Victory M. Yinka-Banjo
Eric and Wendy Schmidt Center Funded Research and Innovation Scholar
Elucidating Cardiometabolic Disease Pathways & Biomarkers using Deep Learning
- Computational Biology
- Artificial Intelligence and Machine Learning
The development of therapeutics for diseases is contingent upon a thorough understanding of the disease’s root causes. Diseases like Alzheimer’s and cancer are intricately linked to physical changes in affected cells, as well as genetic and transcriptomic alterations. While researchers have made strides in integrating these aspects to identify potential therapeutic targets, they encounter limitations due to the diversity and limited nature of biological datasets.

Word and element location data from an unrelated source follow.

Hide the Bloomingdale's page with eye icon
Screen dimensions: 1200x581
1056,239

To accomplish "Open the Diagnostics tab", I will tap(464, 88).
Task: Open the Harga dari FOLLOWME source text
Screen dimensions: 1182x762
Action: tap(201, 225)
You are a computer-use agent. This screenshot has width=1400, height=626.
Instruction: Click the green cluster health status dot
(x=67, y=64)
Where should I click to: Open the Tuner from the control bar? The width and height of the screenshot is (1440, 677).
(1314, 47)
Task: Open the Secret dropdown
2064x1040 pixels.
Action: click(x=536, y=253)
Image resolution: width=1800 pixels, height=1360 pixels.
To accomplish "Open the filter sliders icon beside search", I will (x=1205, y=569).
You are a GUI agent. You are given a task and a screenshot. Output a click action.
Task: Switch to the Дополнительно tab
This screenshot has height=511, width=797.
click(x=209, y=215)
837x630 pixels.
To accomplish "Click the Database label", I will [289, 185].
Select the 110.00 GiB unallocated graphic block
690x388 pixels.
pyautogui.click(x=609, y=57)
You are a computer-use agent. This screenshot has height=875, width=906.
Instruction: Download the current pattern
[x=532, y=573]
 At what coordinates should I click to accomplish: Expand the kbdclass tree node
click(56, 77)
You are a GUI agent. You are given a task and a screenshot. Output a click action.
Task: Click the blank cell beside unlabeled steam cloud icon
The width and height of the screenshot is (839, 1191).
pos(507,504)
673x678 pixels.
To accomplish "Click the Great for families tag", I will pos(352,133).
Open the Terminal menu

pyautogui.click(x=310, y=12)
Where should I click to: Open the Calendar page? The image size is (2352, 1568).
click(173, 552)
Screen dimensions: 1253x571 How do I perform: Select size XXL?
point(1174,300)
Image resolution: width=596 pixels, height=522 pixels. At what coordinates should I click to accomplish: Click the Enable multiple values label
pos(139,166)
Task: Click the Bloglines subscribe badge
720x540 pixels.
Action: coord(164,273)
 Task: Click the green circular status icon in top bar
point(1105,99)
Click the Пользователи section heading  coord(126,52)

To address this challenge, a promising approach involves adapting successful methodologies for a given disease dataset and applying them to analogous datasets with similar structures. This approach can yield new insights and discoveries.
Drawing inspiration from the success of STACI, a computational framework used to analyze Alzheimer’s Disease, my research focuses on creating and applying similar methods to a dataset (with both imaging and transcriptomic details) related to cardiometabolic diseases. My work will aim to provide valuable and potentially therapeutic-inspiring diagnostic information for a range of such cardiometabolic health conditions, ranging from heart attacks to obesity.
I am pursing this project because I am passionate about using computational tools (especially AI) to solve biological problems. I also want to learn more about the process of research so I can learn what kind of work I want to commit to in graduate school. I am excited to apply my knowledge from cancer research in industry, biology classes, and 6.036 to this project. I hope that by the end of this SuperUROP, I can publish a paper on my findings.